═════ Supplied information

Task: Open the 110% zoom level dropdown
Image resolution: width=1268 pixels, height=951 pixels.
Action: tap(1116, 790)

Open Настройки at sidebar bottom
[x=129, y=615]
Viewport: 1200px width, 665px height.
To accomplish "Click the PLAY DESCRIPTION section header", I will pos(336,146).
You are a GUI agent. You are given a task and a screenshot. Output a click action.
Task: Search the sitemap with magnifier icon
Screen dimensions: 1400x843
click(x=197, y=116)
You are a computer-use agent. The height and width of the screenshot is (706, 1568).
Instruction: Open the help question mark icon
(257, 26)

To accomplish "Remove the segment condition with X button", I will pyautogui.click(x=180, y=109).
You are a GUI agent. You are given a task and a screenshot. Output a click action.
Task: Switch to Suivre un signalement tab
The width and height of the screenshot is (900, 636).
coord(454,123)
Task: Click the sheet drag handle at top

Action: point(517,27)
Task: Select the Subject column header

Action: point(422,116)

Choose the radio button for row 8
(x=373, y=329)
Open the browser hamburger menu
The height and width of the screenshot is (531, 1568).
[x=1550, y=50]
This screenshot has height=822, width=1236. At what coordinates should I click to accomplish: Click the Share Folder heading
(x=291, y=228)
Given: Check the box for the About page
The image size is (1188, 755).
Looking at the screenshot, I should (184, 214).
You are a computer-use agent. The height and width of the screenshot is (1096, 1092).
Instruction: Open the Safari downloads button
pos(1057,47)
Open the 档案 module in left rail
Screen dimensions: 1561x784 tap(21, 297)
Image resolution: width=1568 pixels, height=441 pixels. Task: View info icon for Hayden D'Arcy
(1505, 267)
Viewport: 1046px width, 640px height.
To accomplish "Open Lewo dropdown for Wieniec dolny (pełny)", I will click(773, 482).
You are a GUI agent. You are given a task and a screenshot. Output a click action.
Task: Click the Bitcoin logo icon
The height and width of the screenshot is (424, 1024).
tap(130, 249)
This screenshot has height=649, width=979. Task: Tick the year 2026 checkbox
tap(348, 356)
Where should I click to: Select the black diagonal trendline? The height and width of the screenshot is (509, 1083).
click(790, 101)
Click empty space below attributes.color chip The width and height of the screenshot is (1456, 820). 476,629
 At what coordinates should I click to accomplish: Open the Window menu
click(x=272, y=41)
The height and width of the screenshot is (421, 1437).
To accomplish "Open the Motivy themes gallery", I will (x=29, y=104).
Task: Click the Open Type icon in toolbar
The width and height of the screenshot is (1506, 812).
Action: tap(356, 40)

══════════

* [Exercise aim] Transcribe the records above exactly as they appear.

* [Your response]
Task: Open the 110% zoom level dropdown
Image resolution: width=1268 pixels, height=951 pixels.
Action: tap(1116, 790)

Open Настройки at sidebar bottom
[x=129, y=615]
Viewport: 1200px width, 665px height.
To accomplish "Click the PLAY DESCRIPTION section header", I will pos(336,146).
You are a GUI agent. You are given a task and a screenshot. Output a click action.
Task: Search the sitemap with magnifier icon
Screen dimensions: 1400x843
click(x=197, y=116)
You are a computer-use agent. The height and width of the screenshot is (706, 1568).
Instruction: Open the help question mark icon
(257, 26)

To accomplish "Remove the segment condition with X button", I will pyautogui.click(x=180, y=109).
You are a GUI agent. You are given a task and a screenshot. Output a click action.
Task: Switch to Suivre un signalement tab
The width and height of the screenshot is (900, 636).
coord(454,123)
Task: Click the sheet drag handle at top

Action: point(517,27)
Task: Select the Subject column header

Action: point(422,116)

Choose the radio button for row 8
(x=373, y=329)
Open the browser hamburger menu
The height and width of the screenshot is (531, 1568).
[x=1550, y=50]
This screenshot has height=822, width=1236. At what coordinates should I click to accomplish: Click the Share Folder heading
(x=291, y=228)
Given: Check the box for the About page
The image size is (1188, 755).
Looking at the screenshot, I should (184, 214).
You are a computer-use agent. The height and width of the screenshot is (1096, 1092).
Instruction: Open the Safari downloads button
pos(1057,47)
Open the 档案 module in left rail
Screen dimensions: 1561x784 tap(21, 297)
Image resolution: width=1568 pixels, height=441 pixels. Task: View info icon for Hayden D'Arcy
(1505, 267)
Viewport: 1046px width, 640px height.
To accomplish "Open Lewo dropdown for Wieniec dolny (pełny)", I will click(773, 482).
You are a GUI agent. You are given a task and a screenshot. Output a click action.
Task: Click the Bitcoin logo icon
The height and width of the screenshot is (424, 1024).
tap(130, 249)
This screenshot has height=649, width=979. Task: Tick the year 2026 checkbox
tap(348, 356)
Where should I click to: Select the black diagonal trendline? The height and width of the screenshot is (509, 1083).
click(790, 101)
Click empty space below attributes.color chip The width and height of the screenshot is (1456, 820). 476,629
 At what coordinates should I click to accomplish: Open the Window menu
click(x=272, y=41)
The height and width of the screenshot is (421, 1437).
To accomplish "Open the Motivy themes gallery", I will (x=29, y=104).
Task: Click the Open Type icon in toolbar
The width and height of the screenshot is (1506, 812).
Action: tap(356, 40)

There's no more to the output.